Cuánta falta le hizo haber tenido tiempo y paz para terminar La selva… Cuando publica Dos dramaturgos de la neocolonia (un folleto desangelado para Pueblo y Educación, 1987), rescata dos autores, Jaime Mayol y Francisco Domenech, el último, para mi sorpresa, su profesor de Sociología, “viejecito, cabellera totalmente blanca, gafas montadas en la nariz, y andar lento pero majestuoso, con un cierto aire de timidez, subía y bajaba las escaleras del Instituto, saludado con admiración por bedeles y profesores.”

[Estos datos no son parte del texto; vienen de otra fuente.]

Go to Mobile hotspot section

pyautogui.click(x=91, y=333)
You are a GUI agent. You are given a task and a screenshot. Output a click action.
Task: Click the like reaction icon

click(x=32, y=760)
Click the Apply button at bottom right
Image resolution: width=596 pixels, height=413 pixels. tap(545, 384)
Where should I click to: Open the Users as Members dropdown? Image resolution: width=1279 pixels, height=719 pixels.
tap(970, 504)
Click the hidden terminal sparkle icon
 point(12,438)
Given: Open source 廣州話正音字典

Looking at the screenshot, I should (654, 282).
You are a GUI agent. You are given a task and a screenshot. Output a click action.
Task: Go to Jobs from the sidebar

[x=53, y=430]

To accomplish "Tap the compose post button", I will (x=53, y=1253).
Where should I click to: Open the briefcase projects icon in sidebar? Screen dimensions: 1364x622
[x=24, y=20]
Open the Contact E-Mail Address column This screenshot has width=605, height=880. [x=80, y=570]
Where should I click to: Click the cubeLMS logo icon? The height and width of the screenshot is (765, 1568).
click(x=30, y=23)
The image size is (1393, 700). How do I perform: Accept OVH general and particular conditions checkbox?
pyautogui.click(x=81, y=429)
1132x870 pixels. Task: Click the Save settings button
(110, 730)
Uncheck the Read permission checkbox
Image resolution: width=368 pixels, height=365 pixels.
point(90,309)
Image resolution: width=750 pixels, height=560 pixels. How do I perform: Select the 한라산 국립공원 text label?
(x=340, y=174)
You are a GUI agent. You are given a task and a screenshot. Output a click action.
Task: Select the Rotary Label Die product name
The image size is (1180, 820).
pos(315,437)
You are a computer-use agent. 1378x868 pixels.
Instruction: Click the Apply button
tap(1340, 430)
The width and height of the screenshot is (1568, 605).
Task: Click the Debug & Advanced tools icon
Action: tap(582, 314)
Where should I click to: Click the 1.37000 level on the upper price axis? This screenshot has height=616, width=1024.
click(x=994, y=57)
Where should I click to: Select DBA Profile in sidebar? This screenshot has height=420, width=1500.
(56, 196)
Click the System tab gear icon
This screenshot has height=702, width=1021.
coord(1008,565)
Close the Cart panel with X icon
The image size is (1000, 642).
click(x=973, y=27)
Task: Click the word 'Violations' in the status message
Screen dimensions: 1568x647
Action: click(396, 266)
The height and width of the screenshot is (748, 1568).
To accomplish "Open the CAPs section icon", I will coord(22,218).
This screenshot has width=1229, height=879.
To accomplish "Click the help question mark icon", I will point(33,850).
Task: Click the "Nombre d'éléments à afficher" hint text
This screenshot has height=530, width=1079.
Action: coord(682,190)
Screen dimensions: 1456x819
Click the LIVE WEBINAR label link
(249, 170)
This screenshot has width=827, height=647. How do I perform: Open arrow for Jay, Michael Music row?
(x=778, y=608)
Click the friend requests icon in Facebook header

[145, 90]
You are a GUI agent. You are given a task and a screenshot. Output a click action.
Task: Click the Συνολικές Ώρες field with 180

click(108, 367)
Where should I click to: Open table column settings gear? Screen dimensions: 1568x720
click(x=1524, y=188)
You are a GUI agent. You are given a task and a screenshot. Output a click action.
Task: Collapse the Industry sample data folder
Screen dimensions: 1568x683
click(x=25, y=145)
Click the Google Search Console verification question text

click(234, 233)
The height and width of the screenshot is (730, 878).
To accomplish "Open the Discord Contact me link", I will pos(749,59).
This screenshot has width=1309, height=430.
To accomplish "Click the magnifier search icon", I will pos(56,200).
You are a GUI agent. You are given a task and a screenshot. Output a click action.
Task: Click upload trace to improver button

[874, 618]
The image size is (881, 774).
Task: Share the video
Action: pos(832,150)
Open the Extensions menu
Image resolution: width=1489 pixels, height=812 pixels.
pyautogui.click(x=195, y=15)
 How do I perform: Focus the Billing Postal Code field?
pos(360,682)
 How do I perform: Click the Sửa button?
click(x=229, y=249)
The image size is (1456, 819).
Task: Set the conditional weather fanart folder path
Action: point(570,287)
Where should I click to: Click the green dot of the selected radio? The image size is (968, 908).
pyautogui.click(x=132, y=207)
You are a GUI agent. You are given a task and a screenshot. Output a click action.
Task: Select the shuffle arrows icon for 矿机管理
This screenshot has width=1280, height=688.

En sus últimos años, los peores del período especial, escribe poco y en Venezuela —donde batalla para ganarse la vida— no tiene un gran desempeño profesional. Así todo en 1993 hace un llamado por rescatar la totalidad del teatro cubano de las dos orillas y en 1995 la editorial Ollantay publica su antología 5 dramaturgos cubanos. A pesar que su edición de los inconclusos, de Virgilio Piñera, es un hallazgo, la edición del Teatro completo de Virgilio, que preparó y anotó, espera más de una década para ser publicada.
En la entrevista, Cancio le pregunta cómo querría ser recordado. “…me conformaría —contesta— con ser presentado (y recordado) como una parte más de nuestro teatro, al mismo nivel de esperanza y trabajo, de amor y desengaño, que los autores, los intérpretes y los técnicos”. Tenía entonces cincuenta y nueve años. Nadie lo tomó muy en serio cuando se queja, que “carece de tiempo y de condiciones objetivas”, y en sus clases descubre “un eco lejano y fatigado de otras clases”.
Nadie alcanzó a entender al Rine jovial pero fatigado, al hombre chistoso pero triste que nos quedamos esperando todos, en septiembre de 1996. Francisco López Sacha hizo los preparativos en La Habana para la atención médica que requería y ya no pudo recibir porque su corazón le falló antes. Nadie pudo saludarlo, viejecito, camino de sus clases.
Y yo volví a sus libros y a su recuerdo, siempre.